Alpha rarefaction curves and alpha diversity

High-throughput sequencing of the bacterial 16S rRNA gene (region V5-V7) was performed to explore bacterial microbiota diversity in the rhizosphere soil and roots of different Acacia species. Samples including the roots, rhizosphere soil, and non-rhizosphere soil were collected from various Acacia species and E. urophylla × E. grandis trees grown in the same area. The samples were coded and shown in Table 1.
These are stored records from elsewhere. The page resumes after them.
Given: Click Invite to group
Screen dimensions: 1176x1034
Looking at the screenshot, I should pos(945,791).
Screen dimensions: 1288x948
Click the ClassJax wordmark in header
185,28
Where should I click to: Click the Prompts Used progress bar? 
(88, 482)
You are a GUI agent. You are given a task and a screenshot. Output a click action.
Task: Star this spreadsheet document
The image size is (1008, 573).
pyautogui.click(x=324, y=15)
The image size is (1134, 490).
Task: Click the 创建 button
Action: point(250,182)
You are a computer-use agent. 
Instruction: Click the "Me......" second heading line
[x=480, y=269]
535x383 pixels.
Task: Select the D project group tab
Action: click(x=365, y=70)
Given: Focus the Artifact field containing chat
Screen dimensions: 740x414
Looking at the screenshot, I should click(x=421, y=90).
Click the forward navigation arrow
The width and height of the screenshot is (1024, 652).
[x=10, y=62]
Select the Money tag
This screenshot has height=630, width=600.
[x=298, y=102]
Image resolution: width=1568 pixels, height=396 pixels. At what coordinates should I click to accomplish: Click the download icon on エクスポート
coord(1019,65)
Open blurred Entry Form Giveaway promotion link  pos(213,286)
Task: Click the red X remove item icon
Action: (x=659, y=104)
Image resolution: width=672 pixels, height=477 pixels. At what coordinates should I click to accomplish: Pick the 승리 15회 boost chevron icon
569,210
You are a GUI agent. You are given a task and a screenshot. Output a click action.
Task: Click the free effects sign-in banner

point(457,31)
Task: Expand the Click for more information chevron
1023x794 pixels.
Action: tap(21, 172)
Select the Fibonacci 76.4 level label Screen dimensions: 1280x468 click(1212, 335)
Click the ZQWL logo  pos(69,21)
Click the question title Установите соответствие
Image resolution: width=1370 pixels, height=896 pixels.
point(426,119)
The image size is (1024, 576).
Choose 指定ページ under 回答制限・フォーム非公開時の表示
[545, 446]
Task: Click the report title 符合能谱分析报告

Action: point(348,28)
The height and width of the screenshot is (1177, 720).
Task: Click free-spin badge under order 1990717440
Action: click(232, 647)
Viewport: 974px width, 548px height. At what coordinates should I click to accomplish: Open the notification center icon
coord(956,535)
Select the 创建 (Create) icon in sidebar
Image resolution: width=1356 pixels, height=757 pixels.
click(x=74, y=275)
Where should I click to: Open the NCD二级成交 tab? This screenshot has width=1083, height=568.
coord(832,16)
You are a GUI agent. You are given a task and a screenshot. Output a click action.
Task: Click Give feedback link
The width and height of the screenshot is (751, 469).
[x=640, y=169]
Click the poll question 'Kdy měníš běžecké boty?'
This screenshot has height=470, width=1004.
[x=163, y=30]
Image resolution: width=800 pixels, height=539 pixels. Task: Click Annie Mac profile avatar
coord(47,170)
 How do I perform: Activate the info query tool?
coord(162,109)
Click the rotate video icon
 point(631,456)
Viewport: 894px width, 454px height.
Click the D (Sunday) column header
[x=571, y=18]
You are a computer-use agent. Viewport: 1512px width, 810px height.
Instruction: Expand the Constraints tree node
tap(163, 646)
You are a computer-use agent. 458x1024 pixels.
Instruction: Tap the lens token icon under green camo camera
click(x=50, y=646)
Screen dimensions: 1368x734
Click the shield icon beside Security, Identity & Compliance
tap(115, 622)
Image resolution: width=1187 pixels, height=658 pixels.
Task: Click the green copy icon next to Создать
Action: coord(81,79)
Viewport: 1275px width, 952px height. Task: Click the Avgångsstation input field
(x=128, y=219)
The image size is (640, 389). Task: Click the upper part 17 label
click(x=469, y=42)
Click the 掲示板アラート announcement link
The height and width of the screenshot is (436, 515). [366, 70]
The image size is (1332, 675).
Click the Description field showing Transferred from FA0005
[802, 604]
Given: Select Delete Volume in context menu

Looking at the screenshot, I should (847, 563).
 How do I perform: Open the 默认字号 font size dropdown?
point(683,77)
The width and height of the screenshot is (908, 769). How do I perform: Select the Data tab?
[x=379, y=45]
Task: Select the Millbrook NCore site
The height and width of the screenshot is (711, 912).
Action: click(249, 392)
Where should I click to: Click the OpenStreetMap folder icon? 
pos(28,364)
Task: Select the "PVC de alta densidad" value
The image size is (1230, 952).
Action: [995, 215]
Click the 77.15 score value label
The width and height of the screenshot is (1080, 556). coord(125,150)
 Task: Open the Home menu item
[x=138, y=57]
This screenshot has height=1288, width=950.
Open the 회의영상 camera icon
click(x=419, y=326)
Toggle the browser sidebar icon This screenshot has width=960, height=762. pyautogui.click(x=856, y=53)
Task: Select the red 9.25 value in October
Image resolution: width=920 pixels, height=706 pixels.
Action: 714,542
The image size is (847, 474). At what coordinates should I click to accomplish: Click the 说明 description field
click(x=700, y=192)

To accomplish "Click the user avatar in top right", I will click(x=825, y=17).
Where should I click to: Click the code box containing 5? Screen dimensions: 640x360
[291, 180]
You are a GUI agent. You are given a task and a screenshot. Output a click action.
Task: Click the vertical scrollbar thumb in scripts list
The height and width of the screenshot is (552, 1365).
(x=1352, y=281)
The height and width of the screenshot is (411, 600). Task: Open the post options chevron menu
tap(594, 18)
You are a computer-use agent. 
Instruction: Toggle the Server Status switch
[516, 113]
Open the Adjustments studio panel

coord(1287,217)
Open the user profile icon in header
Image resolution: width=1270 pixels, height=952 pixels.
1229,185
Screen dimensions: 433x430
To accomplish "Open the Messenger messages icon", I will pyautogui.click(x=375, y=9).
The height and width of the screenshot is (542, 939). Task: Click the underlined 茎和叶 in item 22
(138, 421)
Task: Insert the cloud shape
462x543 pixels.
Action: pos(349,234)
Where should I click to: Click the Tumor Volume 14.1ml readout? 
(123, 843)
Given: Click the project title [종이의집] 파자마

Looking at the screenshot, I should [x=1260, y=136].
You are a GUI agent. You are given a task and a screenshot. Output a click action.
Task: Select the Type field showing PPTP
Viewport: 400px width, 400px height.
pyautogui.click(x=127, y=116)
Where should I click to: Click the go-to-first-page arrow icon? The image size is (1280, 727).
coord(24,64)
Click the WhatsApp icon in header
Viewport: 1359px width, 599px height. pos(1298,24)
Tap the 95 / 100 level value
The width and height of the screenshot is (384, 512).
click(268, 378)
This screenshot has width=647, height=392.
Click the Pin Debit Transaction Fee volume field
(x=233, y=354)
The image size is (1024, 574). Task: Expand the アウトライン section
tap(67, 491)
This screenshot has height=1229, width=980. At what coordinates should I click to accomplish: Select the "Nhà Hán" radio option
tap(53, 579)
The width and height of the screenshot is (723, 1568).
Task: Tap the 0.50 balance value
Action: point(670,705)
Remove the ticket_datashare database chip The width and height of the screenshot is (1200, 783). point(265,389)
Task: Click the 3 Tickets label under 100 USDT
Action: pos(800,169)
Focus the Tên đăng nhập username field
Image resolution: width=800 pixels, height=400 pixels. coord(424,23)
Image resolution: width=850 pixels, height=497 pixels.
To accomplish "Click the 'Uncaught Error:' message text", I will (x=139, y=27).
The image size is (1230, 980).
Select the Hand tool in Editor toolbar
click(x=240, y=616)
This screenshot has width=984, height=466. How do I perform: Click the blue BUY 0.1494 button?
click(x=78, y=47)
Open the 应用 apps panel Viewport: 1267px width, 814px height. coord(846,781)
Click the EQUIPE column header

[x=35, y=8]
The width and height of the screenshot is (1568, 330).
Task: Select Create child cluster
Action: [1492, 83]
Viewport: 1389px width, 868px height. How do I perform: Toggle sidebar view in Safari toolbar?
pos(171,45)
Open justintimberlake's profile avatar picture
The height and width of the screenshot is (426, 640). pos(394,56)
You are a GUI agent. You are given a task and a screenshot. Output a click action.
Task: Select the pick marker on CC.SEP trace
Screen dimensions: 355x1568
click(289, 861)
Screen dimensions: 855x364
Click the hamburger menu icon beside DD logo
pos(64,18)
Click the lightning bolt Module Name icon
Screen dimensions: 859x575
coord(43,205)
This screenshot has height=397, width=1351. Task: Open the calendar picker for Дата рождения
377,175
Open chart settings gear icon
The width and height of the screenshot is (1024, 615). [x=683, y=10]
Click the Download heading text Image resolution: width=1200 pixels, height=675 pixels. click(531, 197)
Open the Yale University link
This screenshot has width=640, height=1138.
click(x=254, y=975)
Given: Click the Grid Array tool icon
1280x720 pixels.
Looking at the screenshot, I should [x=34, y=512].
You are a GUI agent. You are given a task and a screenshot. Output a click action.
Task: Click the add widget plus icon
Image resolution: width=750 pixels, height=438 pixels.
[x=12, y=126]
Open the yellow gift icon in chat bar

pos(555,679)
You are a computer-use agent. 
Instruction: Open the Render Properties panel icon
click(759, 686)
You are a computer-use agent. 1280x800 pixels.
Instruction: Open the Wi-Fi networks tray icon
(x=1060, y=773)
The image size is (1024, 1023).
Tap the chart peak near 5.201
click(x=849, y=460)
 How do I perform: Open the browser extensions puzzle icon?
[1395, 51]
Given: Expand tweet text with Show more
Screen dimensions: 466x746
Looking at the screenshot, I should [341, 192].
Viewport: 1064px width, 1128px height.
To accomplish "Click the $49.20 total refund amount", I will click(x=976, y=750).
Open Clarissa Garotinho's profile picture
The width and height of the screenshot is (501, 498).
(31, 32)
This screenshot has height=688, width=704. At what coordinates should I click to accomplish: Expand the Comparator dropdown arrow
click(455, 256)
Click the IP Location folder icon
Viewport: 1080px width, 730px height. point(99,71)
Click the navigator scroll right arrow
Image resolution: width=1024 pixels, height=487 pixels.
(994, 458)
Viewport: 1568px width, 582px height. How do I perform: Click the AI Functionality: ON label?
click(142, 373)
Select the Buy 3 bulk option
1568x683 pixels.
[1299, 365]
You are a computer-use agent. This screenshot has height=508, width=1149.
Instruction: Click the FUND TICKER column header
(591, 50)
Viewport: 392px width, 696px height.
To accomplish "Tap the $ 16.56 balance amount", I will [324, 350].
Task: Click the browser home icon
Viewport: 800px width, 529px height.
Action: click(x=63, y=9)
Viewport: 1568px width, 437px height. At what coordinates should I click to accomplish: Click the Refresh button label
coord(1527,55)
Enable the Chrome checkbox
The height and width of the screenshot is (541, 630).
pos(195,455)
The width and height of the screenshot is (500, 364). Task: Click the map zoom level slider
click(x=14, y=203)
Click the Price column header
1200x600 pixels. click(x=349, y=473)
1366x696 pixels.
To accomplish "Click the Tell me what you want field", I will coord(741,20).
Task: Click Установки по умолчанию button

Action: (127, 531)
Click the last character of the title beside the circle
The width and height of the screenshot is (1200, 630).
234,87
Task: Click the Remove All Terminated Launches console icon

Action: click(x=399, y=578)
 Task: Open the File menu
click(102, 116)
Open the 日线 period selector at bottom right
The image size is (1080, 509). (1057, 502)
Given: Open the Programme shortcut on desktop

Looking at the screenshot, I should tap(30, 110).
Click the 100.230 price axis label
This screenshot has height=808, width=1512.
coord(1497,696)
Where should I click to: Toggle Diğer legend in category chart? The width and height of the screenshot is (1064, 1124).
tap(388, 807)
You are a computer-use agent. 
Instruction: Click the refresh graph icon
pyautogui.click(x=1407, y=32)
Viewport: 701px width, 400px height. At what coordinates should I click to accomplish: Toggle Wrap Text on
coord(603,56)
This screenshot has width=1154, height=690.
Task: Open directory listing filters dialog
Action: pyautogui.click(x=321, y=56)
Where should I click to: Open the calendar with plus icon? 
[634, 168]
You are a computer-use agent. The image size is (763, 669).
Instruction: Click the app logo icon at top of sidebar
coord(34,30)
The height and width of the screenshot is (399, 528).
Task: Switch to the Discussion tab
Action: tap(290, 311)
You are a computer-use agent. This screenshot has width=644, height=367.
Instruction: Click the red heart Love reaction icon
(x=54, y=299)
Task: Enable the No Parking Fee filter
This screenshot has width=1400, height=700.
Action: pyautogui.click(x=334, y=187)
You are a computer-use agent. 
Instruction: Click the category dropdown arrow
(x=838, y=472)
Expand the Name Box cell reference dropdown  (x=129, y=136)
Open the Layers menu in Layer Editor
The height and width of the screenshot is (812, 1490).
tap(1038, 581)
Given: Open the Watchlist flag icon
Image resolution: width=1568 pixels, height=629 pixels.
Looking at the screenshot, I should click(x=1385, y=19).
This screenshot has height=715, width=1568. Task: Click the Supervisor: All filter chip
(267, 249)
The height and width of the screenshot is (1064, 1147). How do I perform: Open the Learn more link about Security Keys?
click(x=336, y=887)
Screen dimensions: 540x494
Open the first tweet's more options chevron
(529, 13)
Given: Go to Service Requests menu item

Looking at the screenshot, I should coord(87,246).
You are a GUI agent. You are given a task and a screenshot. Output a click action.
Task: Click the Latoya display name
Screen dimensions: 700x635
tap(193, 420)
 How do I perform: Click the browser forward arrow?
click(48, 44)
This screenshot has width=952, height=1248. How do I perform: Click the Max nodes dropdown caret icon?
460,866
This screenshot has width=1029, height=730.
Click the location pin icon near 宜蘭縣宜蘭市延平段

Each sample has three biological replicates. A total of 54 samples were collected. High-throughput sequencing of the bacterial 16S rRNA genes generated 4,717,113 paired-ends sequences (Reads). In total, 4,230,732 high-quality sequences (clean tags) remained after read splicing and filtering. Each sample contained 61,029–90,690 clean tags. Using 97% as the similarity threshold, 4,269 bacterial OTUs were obtained from clustering. Dilution curve results showed that the diversity of rhizosphere bacterial communities was significantly higher than that of the root endophytic bacterial communities. Most of the root samples displayed peaks at 300–1000 OTUs, whereas the rhizosphere samples displayed peaks at around 1000 OTUs (Fig 1). Alpha diversity analysis also inferred similar OTU abundance (Fig 2). To further evaluate the sequencing depth, good’s coverages of all samples were calculated based on 10,000 iterative computations, which were highly comparable in the range of 98.0–99.6%. This indicated that the sequencing depth was sufficient to reliably describe the bacterial microbiota associated with plant roots and soil samples (These data were in NCBI GenBank, the relevant accession numbers were from SRR15701156 to SRR15701209).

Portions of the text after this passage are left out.